## START QUOTED TEXT
# Faelan now has his RN Title



## AmberSunrise (Apr 1, 2009)

Woo-hoooo! Faelan finished his first Rally title today. 3 straight shows with 2 second places. 

Something had him very distracted today and he actually bumped me a few times since he wasn't paying attention - so now I know his attention in the ring needs work but I am very proud of him.

Scores were 195, 190 (I lost him 10 points yesterday for working attention so hard I ended up on the wrong side of a sign) and today a 92 (4 bumps, 2 tight leads, and both an out of position and slow response on the stop and down - since I never taught this sign this was totally my fault).

There is a recent thread on Rally vs Obedience, and my recent experiences completely re-enfore my using the rally ring to work towards the traditional obedience rings. Goose poop on the grounds, and the row boats and crew teams practising (with the yelling cadence) on the lake behind us provided plenty of distraction as well as some really beautiful snowy-white birds; they really showed up against the water LOL Today was also the first time there were chairs, people and dogs surrounding a ring he was in - another scenario to practise more with.

We have a bumper leg show tomorrow and hopefully the gorgeous weather we have enjoyed the past 2 days will continue.


----------



## DNL2448 (Feb 13, 2009)

Awesome! Congratulations!


----------



## hotel4dogs (Sep 29, 2008)

hey hey, good for you! I notice the DOG made no errors, just the handler! Sounds familiar 
Good luck tomorrow!


----------



## Ash (Sep 11, 2007)

Way to go!! Thats awesome news!


----------



## GoldenSail (Dec 30, 2008)

Congrats to you guys! Keep up the good work!


----------



## AmberSunrise (Apr 1, 2009)

hotel4dogs said:


> hey hey, good for you! I notice the DOG made no errors, just the handler! Sounds familiar
> Good luck tomorrow!


Thanks 

Of couse <grins> .. my dogs (well except Casey who totally has a mind of his own) don't ever make mistakes LOL It always is me, either in the ring or in my training:wavey:


----------



## Tahnee GR (Aug 26, 2006)

Congratulations!


----------
## END QUOTED TEXT
▸ DIRECTIVES
(1) Transcribe the passage of the forum thread on Faelan's Rally title from "## hotel4dogs (Sep" up to and including "Thats awesome news!".
(2) List every distinct username that appears as a poster in the forum thread on Faelan's Rally title.
(3) According to the forum thread on Faelan's Rally title, what scores did Faelan earn at the three shows?
## START EXTRACTED RECORDS
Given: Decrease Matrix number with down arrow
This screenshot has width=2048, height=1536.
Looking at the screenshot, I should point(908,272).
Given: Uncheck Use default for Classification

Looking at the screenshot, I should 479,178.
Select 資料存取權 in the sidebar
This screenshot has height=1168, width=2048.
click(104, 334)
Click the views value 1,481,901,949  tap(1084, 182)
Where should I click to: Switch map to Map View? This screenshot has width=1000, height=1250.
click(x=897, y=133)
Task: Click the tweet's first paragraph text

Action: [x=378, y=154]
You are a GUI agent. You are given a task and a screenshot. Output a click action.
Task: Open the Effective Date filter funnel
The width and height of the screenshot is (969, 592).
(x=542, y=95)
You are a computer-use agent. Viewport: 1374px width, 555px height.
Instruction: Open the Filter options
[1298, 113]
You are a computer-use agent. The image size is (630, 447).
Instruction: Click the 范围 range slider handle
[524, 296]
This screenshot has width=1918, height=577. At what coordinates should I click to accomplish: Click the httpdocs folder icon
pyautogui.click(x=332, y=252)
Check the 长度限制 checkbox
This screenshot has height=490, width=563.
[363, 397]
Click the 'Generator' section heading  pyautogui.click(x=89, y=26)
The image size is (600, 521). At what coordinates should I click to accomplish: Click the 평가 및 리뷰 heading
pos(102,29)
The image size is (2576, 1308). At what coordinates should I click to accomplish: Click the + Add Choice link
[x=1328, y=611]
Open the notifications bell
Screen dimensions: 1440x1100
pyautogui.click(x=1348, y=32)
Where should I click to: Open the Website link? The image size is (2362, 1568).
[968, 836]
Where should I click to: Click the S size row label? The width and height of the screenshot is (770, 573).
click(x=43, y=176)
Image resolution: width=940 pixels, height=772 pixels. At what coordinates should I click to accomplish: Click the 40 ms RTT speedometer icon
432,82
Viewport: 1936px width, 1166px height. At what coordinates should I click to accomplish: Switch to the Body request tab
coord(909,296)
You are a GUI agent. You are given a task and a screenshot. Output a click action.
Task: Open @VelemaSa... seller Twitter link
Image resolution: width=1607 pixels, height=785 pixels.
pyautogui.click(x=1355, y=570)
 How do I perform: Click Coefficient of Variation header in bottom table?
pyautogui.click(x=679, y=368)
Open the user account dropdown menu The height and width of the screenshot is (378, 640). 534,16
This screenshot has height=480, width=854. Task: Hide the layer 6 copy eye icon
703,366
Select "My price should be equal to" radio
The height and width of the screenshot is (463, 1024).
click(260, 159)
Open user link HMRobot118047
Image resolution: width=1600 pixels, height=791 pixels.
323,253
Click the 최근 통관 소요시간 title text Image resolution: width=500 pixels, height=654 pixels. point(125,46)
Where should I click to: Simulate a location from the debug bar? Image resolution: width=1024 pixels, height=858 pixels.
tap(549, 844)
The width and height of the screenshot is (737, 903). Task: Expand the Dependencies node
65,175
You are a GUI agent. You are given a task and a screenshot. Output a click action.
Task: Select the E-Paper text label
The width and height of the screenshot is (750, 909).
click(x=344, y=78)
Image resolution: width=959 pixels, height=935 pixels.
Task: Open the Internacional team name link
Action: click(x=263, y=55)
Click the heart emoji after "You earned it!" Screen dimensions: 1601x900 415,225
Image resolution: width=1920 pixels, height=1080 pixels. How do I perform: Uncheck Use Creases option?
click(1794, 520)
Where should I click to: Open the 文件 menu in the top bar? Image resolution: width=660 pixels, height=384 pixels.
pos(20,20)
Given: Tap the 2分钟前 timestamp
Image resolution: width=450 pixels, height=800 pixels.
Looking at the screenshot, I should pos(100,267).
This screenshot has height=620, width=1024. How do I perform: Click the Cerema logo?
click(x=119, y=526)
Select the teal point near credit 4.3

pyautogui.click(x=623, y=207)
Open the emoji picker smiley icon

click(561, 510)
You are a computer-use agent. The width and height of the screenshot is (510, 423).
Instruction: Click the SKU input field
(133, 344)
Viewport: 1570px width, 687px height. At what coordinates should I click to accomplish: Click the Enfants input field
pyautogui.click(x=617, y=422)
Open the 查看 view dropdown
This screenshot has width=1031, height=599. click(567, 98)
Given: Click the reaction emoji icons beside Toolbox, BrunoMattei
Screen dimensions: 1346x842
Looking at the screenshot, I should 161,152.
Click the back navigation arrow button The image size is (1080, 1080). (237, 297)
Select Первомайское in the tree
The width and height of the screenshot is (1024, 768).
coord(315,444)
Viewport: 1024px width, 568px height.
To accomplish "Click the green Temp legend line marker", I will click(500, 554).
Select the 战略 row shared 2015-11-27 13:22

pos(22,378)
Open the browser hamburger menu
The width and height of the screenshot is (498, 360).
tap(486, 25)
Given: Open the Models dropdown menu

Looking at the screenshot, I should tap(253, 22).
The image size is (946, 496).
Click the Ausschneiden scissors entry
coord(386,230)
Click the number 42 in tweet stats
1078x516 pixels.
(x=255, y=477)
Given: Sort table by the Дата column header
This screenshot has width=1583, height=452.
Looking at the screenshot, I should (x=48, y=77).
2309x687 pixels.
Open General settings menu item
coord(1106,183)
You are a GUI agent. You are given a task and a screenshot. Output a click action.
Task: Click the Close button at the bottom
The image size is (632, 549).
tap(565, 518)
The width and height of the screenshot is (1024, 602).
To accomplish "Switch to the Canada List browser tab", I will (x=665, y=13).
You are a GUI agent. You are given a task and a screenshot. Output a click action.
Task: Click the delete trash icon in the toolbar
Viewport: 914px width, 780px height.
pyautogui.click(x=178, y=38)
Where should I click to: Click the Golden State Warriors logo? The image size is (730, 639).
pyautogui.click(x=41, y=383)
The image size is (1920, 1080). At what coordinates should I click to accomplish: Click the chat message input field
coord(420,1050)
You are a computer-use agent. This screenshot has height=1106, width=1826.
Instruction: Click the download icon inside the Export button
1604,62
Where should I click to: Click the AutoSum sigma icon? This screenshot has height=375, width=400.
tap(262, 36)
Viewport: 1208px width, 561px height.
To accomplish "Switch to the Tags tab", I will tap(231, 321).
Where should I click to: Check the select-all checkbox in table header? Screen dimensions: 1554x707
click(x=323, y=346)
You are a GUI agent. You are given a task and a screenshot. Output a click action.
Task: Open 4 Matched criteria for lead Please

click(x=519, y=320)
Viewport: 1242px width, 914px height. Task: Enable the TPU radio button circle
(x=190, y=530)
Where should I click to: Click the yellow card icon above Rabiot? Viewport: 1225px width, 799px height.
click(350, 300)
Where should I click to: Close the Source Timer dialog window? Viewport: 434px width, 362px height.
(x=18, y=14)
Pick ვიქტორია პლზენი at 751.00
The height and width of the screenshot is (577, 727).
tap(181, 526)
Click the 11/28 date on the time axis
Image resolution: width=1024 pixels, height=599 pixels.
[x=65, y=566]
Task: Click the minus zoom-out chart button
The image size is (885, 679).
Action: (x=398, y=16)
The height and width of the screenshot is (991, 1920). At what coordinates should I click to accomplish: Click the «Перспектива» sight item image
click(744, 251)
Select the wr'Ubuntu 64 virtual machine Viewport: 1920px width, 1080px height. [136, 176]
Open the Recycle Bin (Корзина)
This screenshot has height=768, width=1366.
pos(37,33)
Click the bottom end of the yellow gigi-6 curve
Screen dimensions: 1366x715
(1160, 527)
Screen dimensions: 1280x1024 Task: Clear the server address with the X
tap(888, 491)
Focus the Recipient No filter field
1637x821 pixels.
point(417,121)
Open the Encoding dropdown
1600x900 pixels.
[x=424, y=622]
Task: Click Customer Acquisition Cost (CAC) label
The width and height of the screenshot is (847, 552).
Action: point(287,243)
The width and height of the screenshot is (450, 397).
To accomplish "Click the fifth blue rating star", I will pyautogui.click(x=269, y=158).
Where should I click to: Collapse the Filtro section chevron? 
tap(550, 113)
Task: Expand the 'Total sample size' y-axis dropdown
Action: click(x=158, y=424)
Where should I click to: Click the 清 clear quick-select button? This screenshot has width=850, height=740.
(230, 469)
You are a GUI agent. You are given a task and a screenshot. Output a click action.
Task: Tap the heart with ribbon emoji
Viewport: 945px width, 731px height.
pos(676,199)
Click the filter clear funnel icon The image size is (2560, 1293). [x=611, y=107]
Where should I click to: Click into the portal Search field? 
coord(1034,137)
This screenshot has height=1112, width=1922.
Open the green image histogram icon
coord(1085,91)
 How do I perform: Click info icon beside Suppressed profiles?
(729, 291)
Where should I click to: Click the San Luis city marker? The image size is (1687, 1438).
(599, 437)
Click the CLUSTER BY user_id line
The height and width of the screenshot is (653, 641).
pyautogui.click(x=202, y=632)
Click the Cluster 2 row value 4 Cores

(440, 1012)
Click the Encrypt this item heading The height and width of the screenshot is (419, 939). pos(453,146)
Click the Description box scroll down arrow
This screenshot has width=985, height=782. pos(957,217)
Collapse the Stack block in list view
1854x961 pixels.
## END EXTRACTED RECORDS
▸ SOLUTIONS BY TASK
(1)
## hotel4dogs (Sep 29, 2008)

hey hey, good for you! I notice the DOG made no errors, just the handler! Sounds familiar 
Good luck tomorrow!


----------



## Ash (Sep 11, 2007)

Way to go!! Thats awesome news!

(2) AmberSunrise, DNL2448, hotel4dogs, Ash, GoldenSail, Tahnee GR

(3) 195, 190, and 92.